Testing Your Subscriptions

Run it like a Function

Since subscriptions are just functions, you should easily be able to execute them. The signature of every subscription is (...params) => (dispatch) => cleanUpFn, so we know how to get the code to execute, and how to stop it, so what's preventing us from doing that?

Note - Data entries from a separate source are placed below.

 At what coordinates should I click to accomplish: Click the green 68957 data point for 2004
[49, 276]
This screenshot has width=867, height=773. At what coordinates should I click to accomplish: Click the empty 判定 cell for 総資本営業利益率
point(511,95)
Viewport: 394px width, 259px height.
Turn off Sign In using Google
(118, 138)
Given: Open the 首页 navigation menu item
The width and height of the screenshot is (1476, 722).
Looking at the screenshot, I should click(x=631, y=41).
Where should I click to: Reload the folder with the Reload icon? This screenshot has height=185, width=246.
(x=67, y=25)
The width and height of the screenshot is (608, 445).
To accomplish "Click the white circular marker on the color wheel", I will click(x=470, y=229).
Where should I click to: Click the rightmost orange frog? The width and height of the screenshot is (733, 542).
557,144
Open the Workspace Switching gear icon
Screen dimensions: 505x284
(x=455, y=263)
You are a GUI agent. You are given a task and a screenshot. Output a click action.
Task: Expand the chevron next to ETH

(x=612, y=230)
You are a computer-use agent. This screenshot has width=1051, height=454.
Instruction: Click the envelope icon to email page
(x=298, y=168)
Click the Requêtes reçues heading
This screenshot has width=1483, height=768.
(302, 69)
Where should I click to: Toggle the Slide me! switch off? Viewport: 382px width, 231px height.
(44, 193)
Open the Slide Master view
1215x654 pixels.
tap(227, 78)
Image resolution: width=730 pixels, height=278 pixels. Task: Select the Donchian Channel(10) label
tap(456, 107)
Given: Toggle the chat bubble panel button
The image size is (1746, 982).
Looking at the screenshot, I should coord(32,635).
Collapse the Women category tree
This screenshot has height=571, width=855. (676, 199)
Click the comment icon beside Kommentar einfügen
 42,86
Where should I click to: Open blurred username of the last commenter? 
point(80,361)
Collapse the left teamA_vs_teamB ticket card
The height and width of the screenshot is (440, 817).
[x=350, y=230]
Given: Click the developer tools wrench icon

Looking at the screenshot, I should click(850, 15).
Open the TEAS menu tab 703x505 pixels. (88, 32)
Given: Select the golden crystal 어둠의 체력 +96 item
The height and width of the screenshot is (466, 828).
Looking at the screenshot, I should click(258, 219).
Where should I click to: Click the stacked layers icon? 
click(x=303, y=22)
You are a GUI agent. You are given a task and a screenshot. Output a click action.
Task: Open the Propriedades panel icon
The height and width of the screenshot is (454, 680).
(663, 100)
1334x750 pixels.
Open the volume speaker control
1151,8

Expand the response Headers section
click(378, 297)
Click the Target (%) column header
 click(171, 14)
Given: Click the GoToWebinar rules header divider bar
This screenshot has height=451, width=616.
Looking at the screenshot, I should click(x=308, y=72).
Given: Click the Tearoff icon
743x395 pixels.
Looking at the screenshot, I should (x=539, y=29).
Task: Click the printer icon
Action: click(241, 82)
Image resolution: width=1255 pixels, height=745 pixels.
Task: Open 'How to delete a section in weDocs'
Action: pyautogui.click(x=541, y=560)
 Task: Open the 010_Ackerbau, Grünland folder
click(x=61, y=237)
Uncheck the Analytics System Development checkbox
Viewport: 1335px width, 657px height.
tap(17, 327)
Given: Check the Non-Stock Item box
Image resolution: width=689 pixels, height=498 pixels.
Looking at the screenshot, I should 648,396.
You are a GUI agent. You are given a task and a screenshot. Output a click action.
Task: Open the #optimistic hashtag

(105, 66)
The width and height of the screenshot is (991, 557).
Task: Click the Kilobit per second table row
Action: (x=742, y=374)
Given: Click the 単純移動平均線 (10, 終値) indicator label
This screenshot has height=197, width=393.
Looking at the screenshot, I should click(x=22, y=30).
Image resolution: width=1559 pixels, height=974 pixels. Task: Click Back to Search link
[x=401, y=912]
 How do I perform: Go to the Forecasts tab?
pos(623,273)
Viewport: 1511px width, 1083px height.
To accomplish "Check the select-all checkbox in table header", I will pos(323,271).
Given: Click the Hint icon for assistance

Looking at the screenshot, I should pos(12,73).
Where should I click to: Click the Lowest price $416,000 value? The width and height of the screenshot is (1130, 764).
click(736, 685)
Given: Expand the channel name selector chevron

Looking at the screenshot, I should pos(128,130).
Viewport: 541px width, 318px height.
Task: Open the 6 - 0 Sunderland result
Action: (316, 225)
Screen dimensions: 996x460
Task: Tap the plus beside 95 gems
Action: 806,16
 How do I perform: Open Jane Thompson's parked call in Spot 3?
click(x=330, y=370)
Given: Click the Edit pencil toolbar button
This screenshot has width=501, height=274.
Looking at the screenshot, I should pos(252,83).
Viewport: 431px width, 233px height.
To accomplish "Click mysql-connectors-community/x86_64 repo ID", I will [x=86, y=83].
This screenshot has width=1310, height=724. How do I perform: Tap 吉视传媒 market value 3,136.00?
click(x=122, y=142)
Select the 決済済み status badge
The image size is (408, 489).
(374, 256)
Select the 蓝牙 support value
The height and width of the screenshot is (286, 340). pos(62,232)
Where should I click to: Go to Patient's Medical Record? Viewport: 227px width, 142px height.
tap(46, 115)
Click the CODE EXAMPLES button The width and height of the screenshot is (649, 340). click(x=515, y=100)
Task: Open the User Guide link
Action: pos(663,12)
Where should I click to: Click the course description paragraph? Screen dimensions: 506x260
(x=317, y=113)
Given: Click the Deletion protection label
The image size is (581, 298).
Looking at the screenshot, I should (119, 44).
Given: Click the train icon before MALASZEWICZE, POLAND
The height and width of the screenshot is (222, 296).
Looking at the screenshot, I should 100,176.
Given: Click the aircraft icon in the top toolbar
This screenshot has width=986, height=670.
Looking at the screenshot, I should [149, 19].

Let's take this subscription as an example:

mySubscription.js
export const mySubscription = (dispatch, delay, onIntervalAction) => dispatch => {
  const handle = setInterval(dispatch, delay, onIntervalAction);
  return () => {
    clearInterval(handle);
  };
};

Maybe a test could look something like this:

mySubscription.spec.js
import { mySubscription } from './mySubscription.js';
import * as sinon from 'sinon';

describe('mySubscription', () => {
  it('creates an interval', () => {
    expect.assertions(1);
    sinon.spyOn(global, 'setInterval');
    const dispatch = sinon.fake();
    const myAction = () => {};
    
    const cleanup = mySubscription(dispatch, 1000, myAction);
    expect(global.setInterval.mock.calls).toHaveLength(1);
    cleanup();
    expect(dispatch.calledWith, [myAction]);
    
    setInterval.restore();
  });
});

End to End Testing

Calling your subscription in a test can get you fairly far, but the real test is when your application expects some sort of payload from your subscription.